Meanwhile, the Forces for Freedom and Change (FFC) alliance, the civilian coalition behind the protests which helped form the government, is facing increasing fragmentation due to political, ideological and ethnic differences, further weakening civilian power.
Amid this increasingly difficult situation, Prime Minister Abdalla Hamdok sent two letters to the United Nations, requesting the formation of a special political mission to Sudan under Chapter VI of the UN Charter, which deals with the peaceful settlement of disputes. The current UN mission in the country, the United Nations-African Union Mission in Darfur (UNAMID), which was created under the Chapter VII provisions on peacekeeping and operates along with an African Union force, has a peacekeeping and civilian protection mandate in Darfur which will expire in October this year.
The requested new mission is to cover the "entire territory of Sudan" and support the application of Sudan's Constitutional Declaration, which was introduced last year to pave the way for civilian rule. It would also be tasked with the promotion of peace settlements in conflict zones in Darfur, South Kordofan and Blue Nile states, the mobilisation of international economic assistance, the coordination of humanitarian aid, and constitution-making and various state reform efforts, as stated in Hamdok's letters to the UN.

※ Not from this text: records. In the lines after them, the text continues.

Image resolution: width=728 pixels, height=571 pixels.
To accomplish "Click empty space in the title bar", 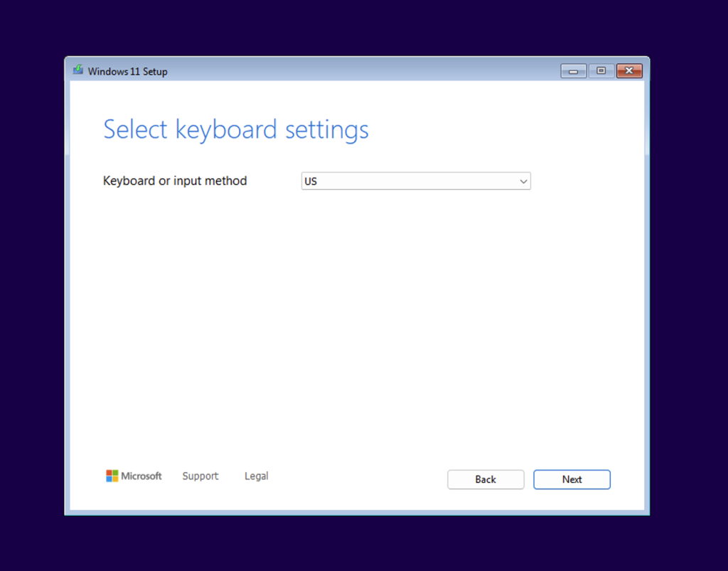I will [355, 70].
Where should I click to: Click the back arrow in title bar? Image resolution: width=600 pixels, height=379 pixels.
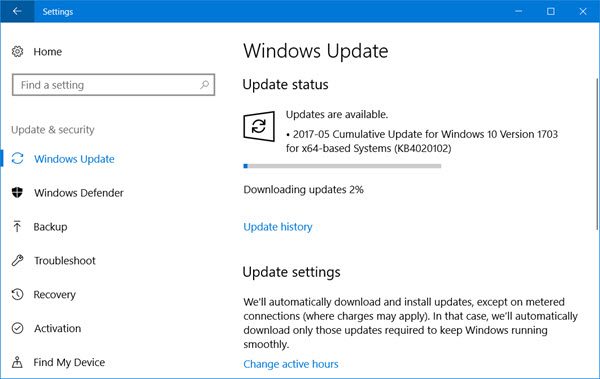point(17,11)
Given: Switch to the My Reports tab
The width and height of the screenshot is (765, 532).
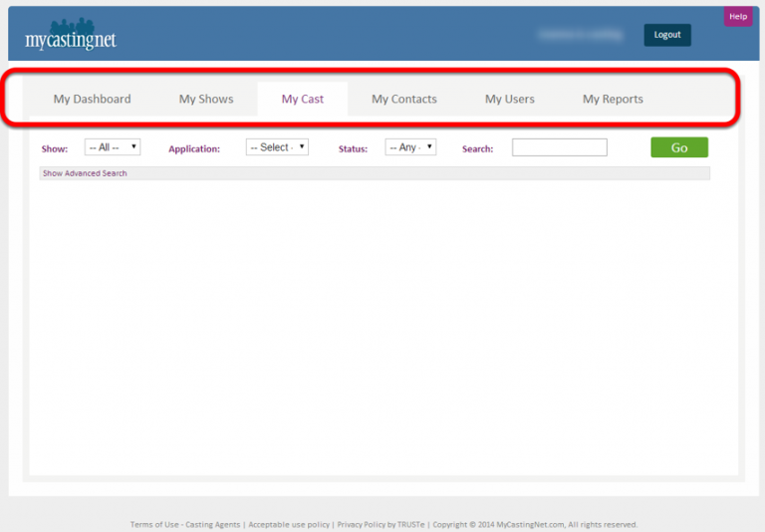Looking at the screenshot, I should tap(613, 99).
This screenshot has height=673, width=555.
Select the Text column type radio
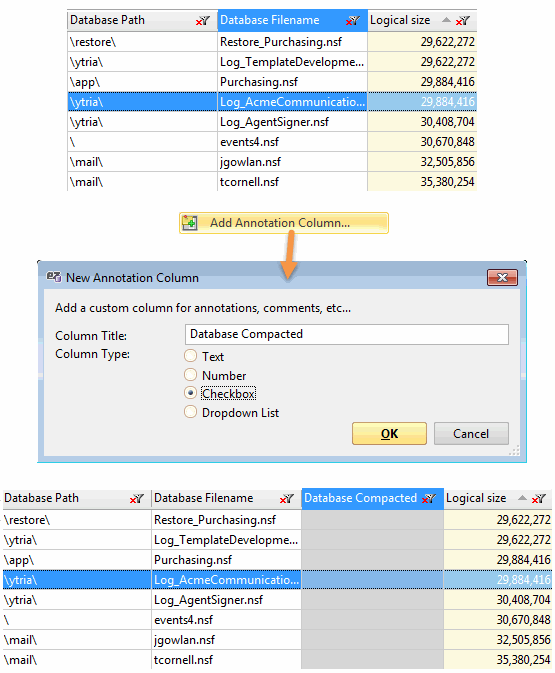tap(190, 356)
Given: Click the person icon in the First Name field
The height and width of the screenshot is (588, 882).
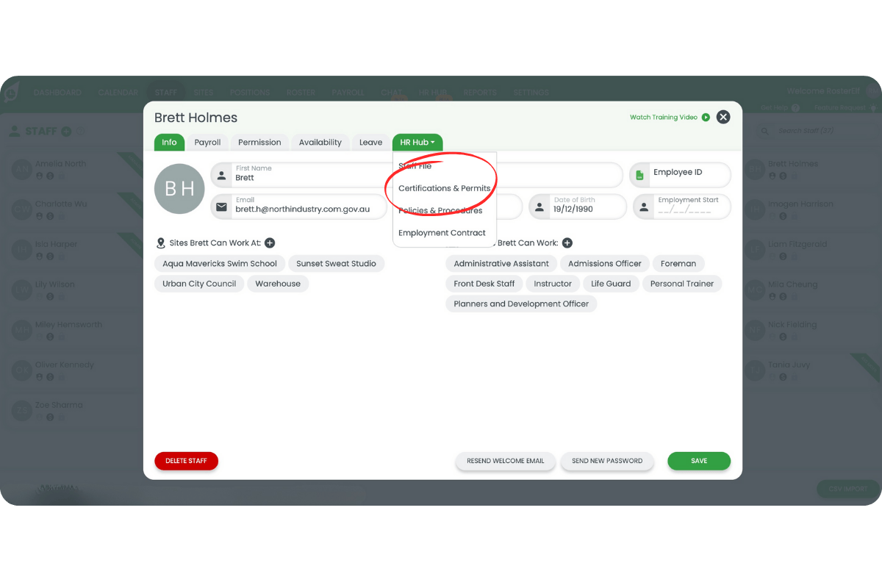Looking at the screenshot, I should pos(221,174).
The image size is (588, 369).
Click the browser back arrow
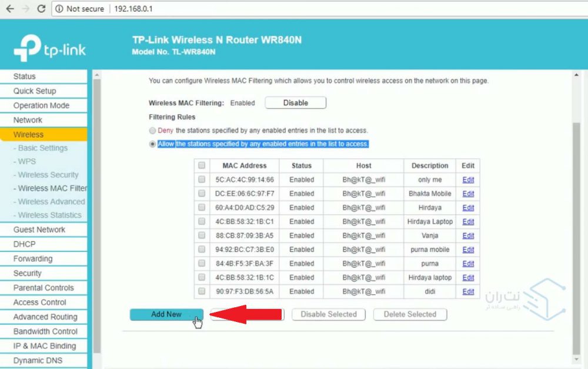tap(9, 9)

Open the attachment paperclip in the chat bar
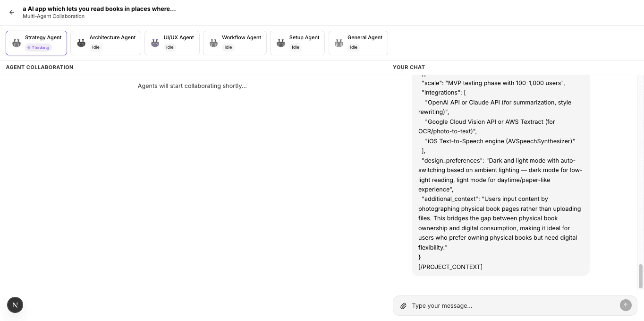pos(403,306)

His request, if approved, will shift the role of the international community in Sudan from peacekeeping to peacebuilding, something Khartoum has been calling for since last year. This move by the prime minister has triggered extremely heated debate and tensions that could lead to deep divisions and violence in Sudan.
Many Islamist groups, particularly the leaders and supporters of the old regime, have taken the opportunity to attack the government and accuse it of undermining the country's sovereignty and independence and putting its territorial integrity at risk by opening Sudan for new colonialism.
Among other factors, the accusations stem from claims that Hamdok's letters to the UN were reflecting the British and German joint proposal at the UN Security Council. This strengthened the belief in some circles that the requested new UN mission would be a tool for foreign interference in Sudan's internal affairs and that Hamdok's government is a puppet of foreign powers.
Others also found the move problematic, albeit for different reasons.
Many activists and observers inside the country believe that the divisions within the FFC and Hamdok's failure to capitalise on the momentum of the revolution by mobilising grassroots support for his government have weakened it. His request for a new UN mission, which to a certain extent indeed aligns with British and German proposals, constitutes an attempt to increase his international legitimacy as he faces growing domestic troubles.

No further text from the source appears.